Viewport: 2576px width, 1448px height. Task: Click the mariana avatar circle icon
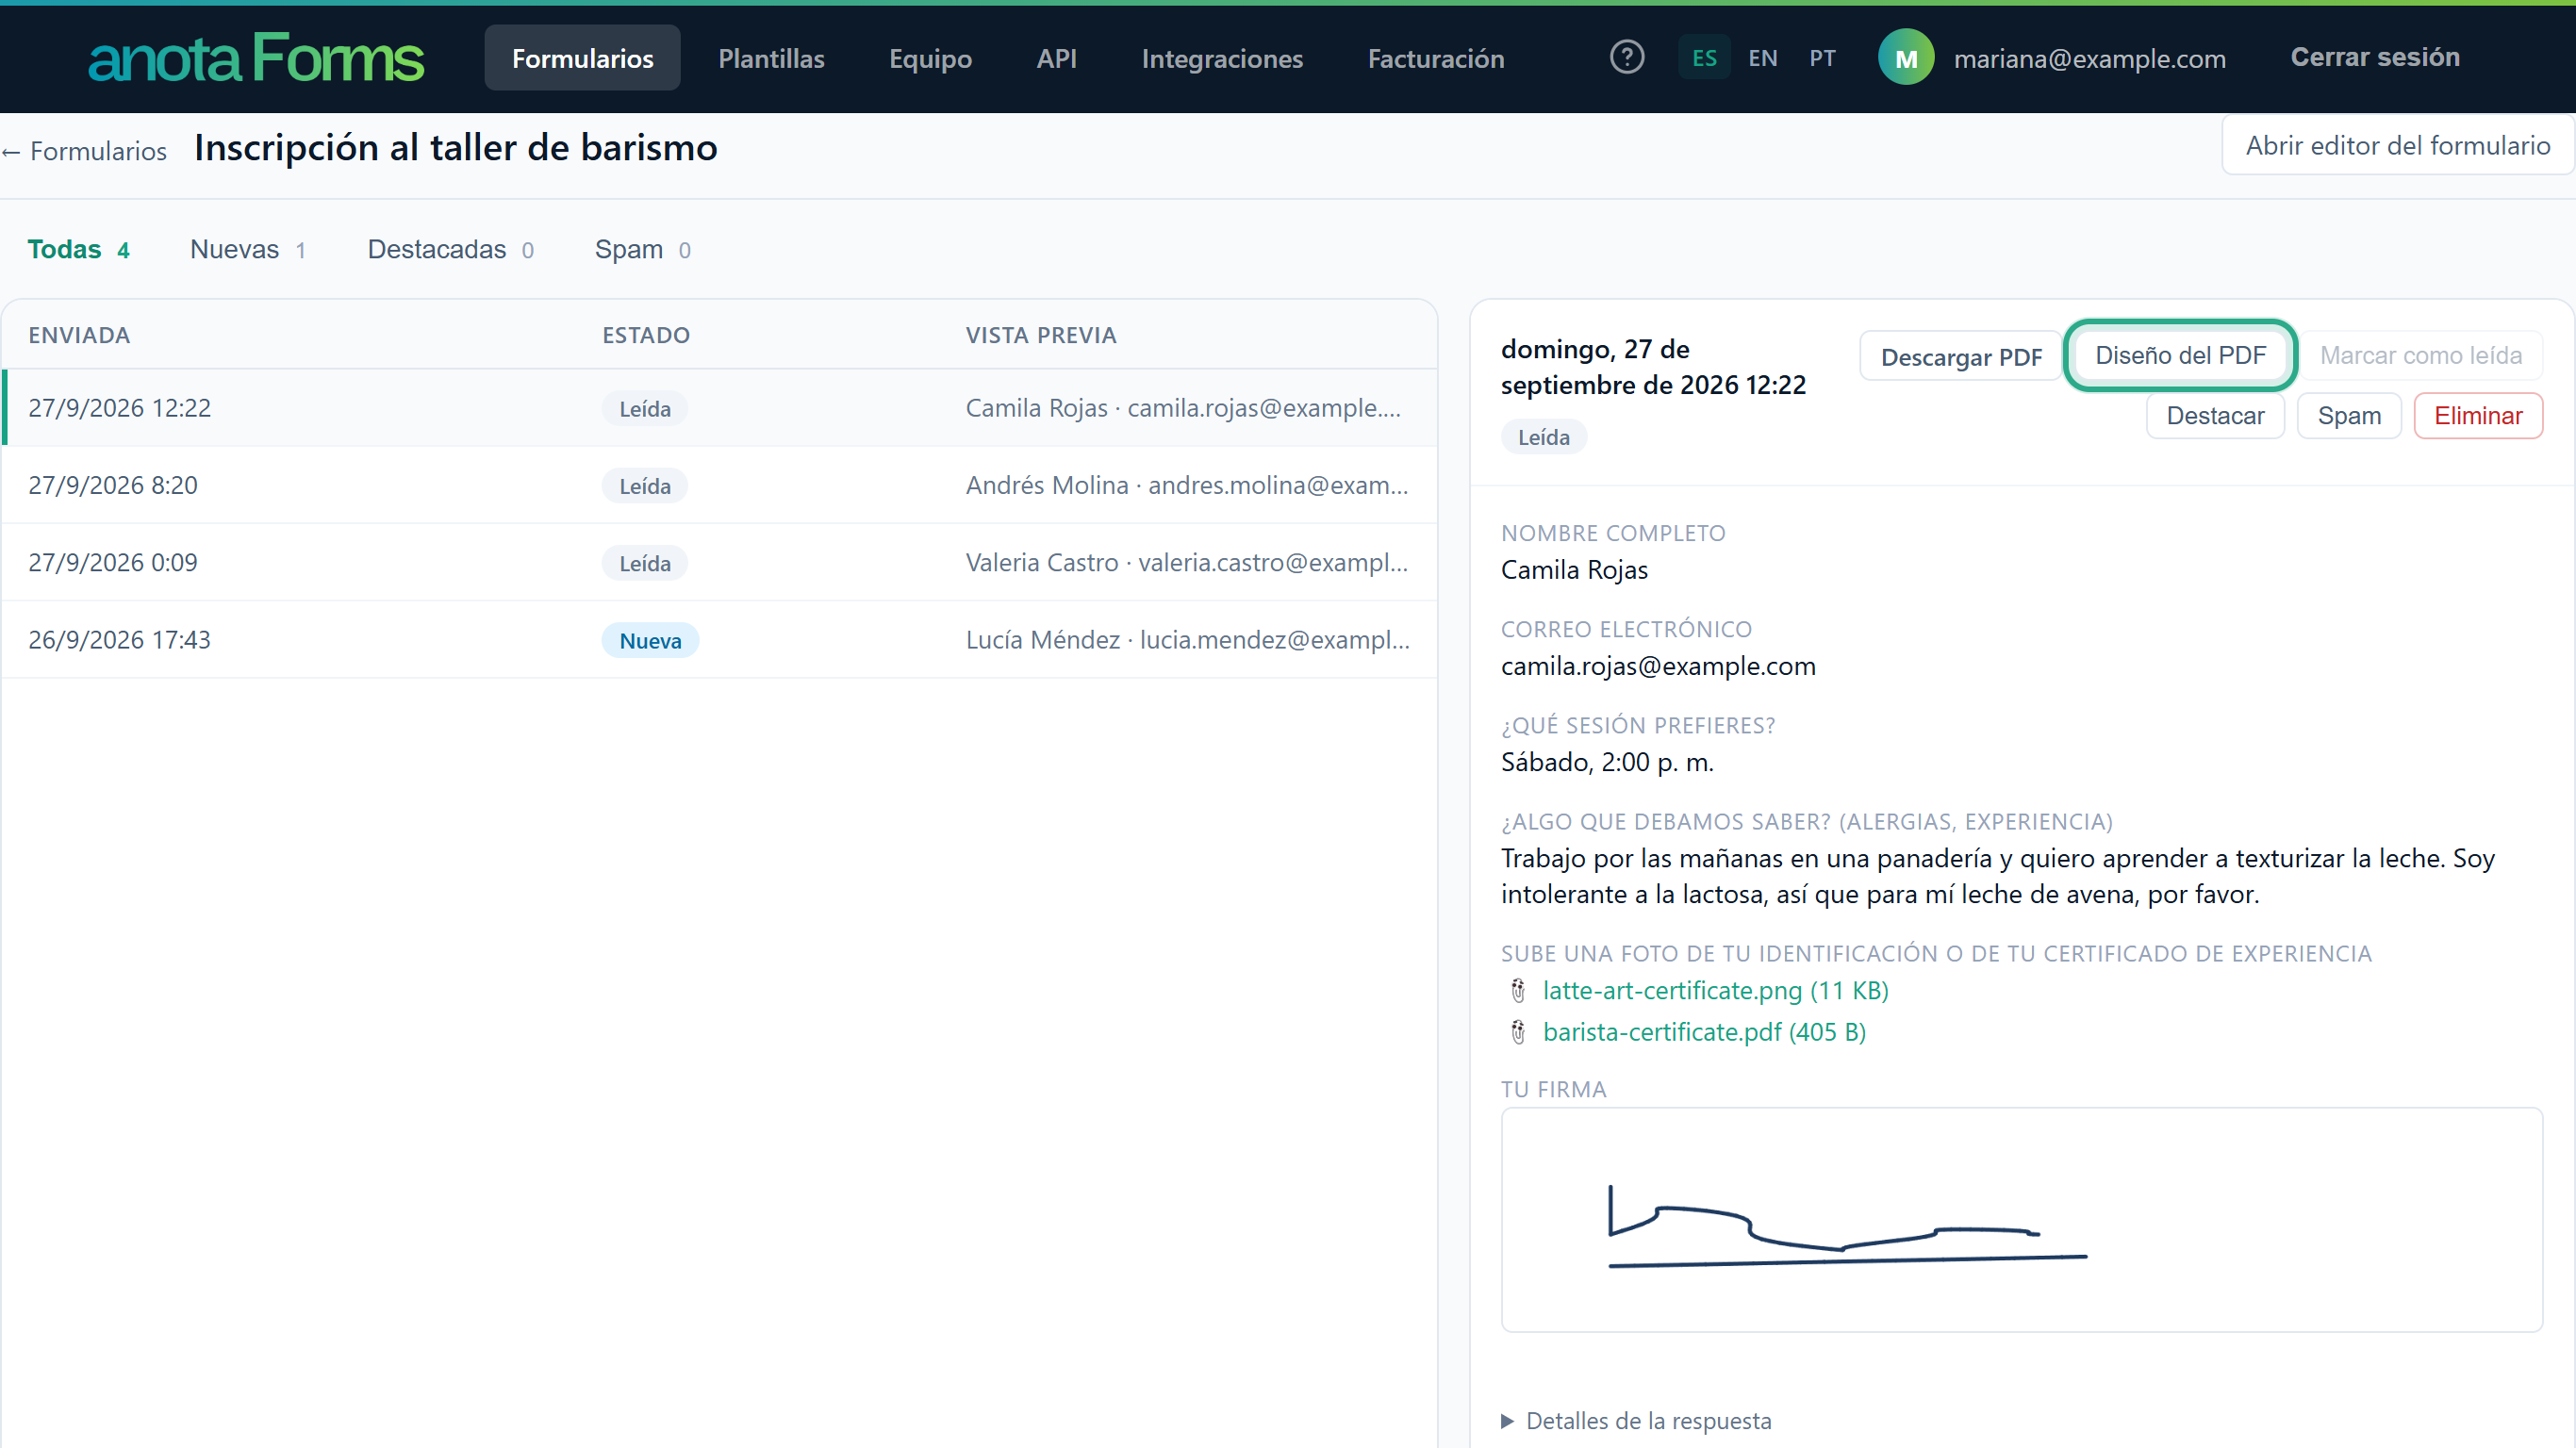1905,58
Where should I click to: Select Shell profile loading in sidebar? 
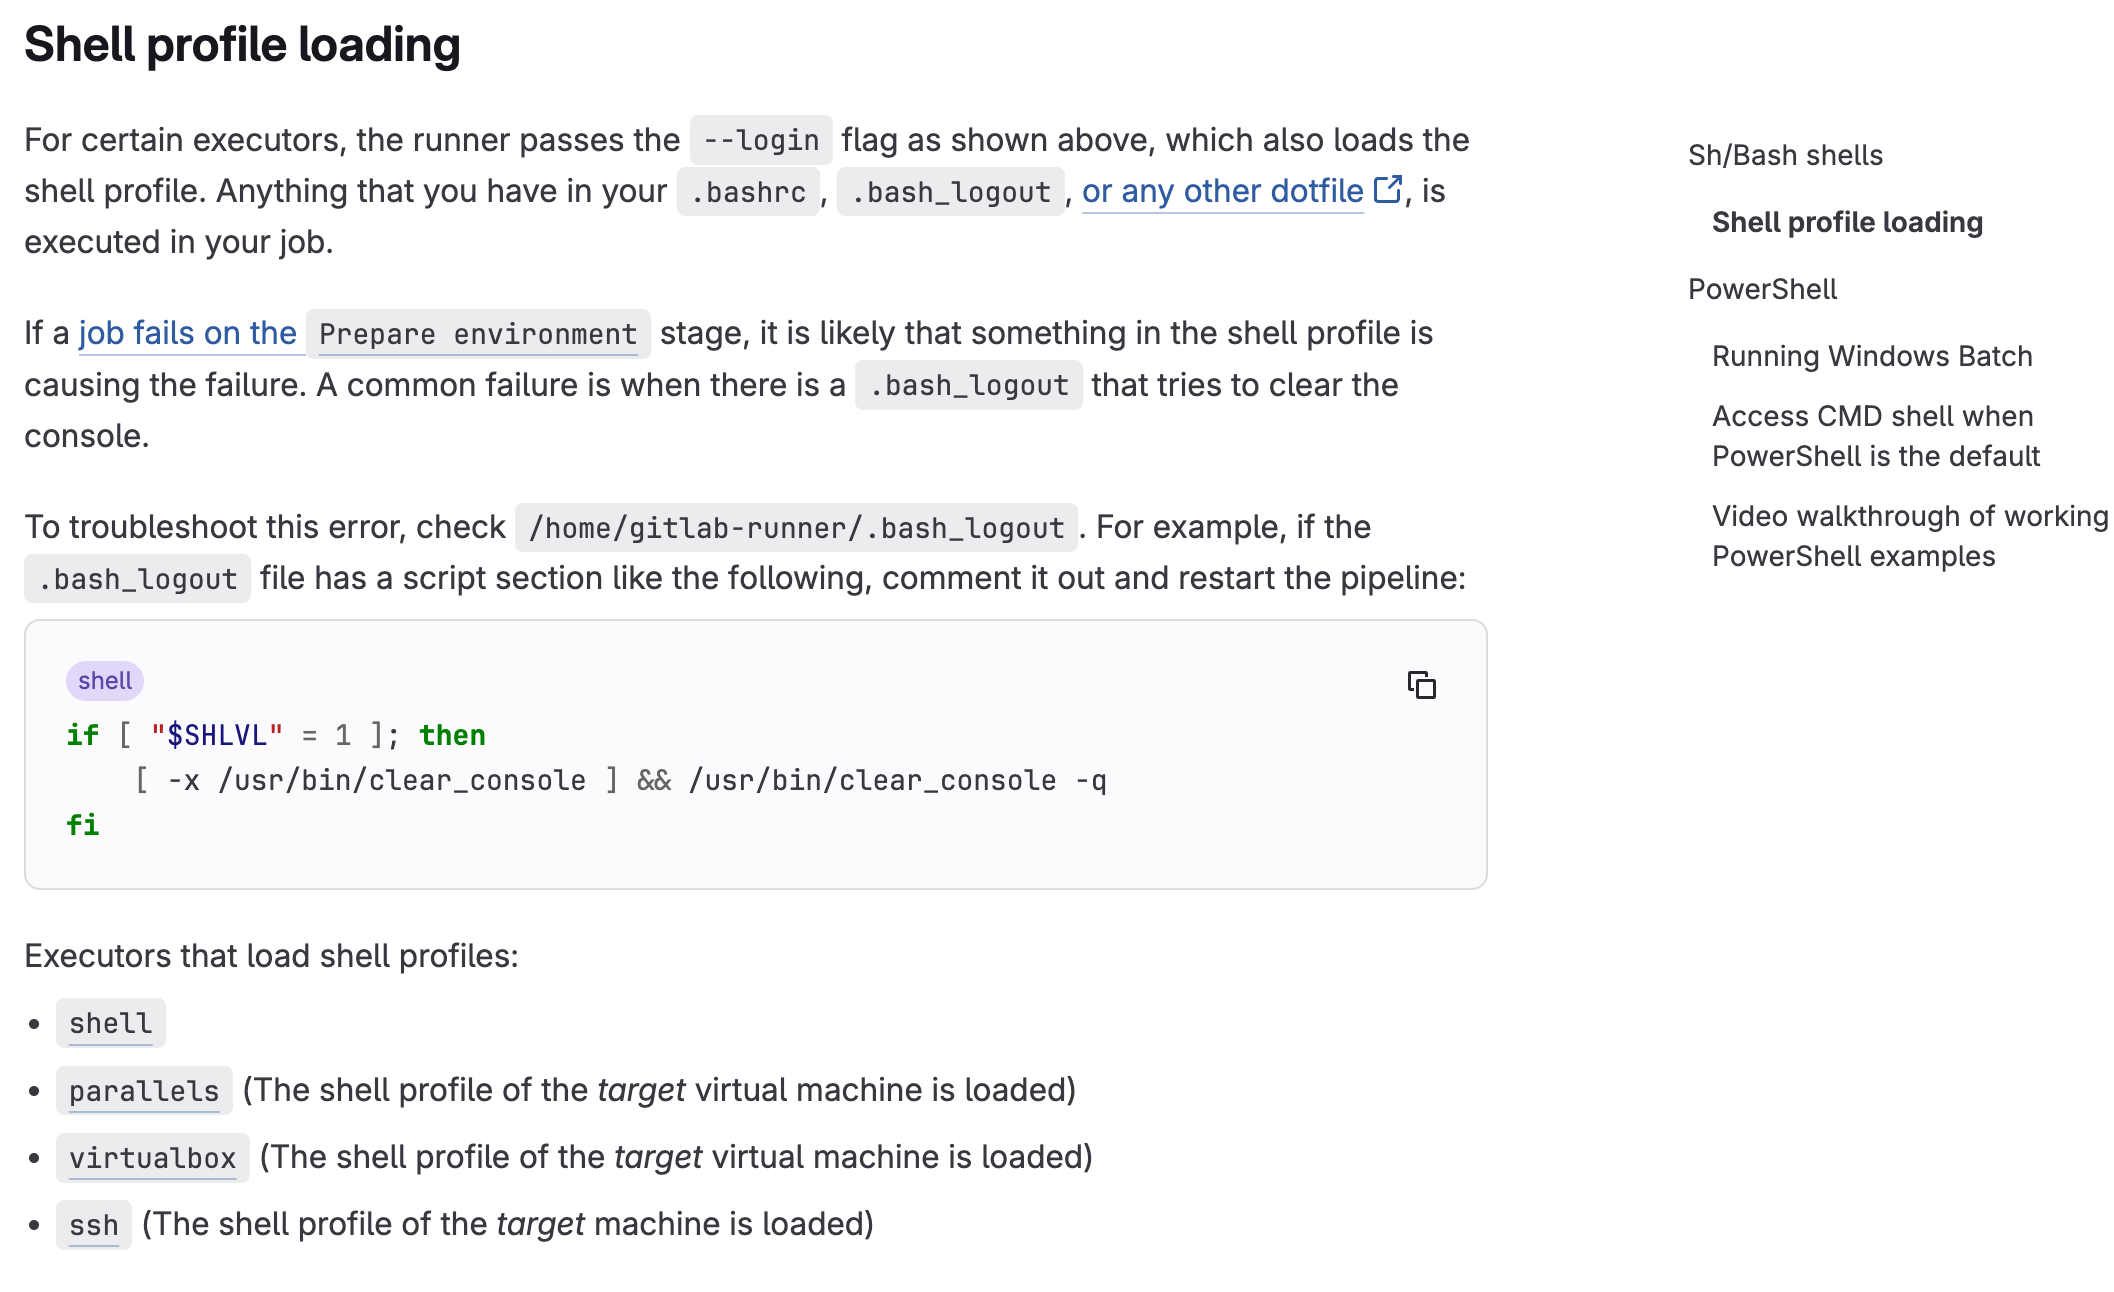coord(1847,222)
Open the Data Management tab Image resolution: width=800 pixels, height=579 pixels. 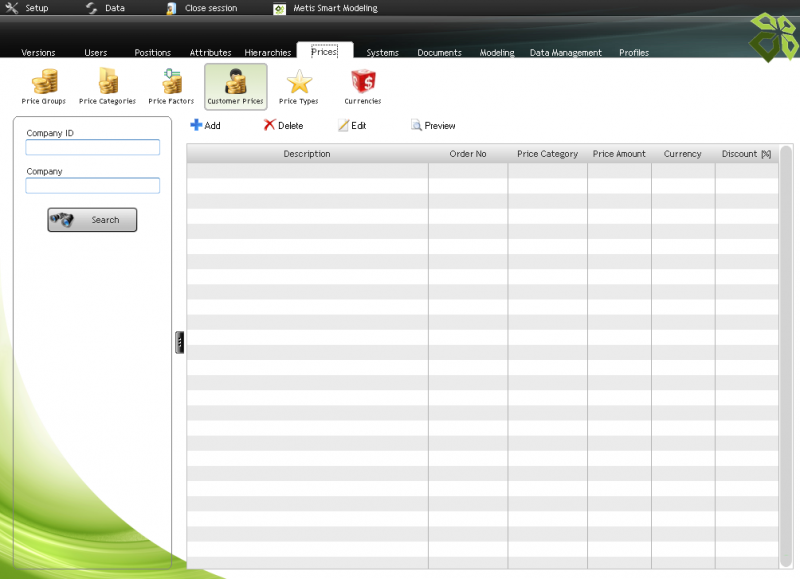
━━━━━━━━━━━━━━━━
• Prompt: Should the entries hold any pictures, please omit those and print the remaining text exactly.

• Exercise answer:
Viewport: 2576px width, 1448px height. Task: Click the mariana avatar circle icon
1905,58
Where should I click to: Select Shell profile loading in sidebar? 
coord(1847,222)
Open the Data Management tab Image resolution: width=800 pixels, height=579 pixels. 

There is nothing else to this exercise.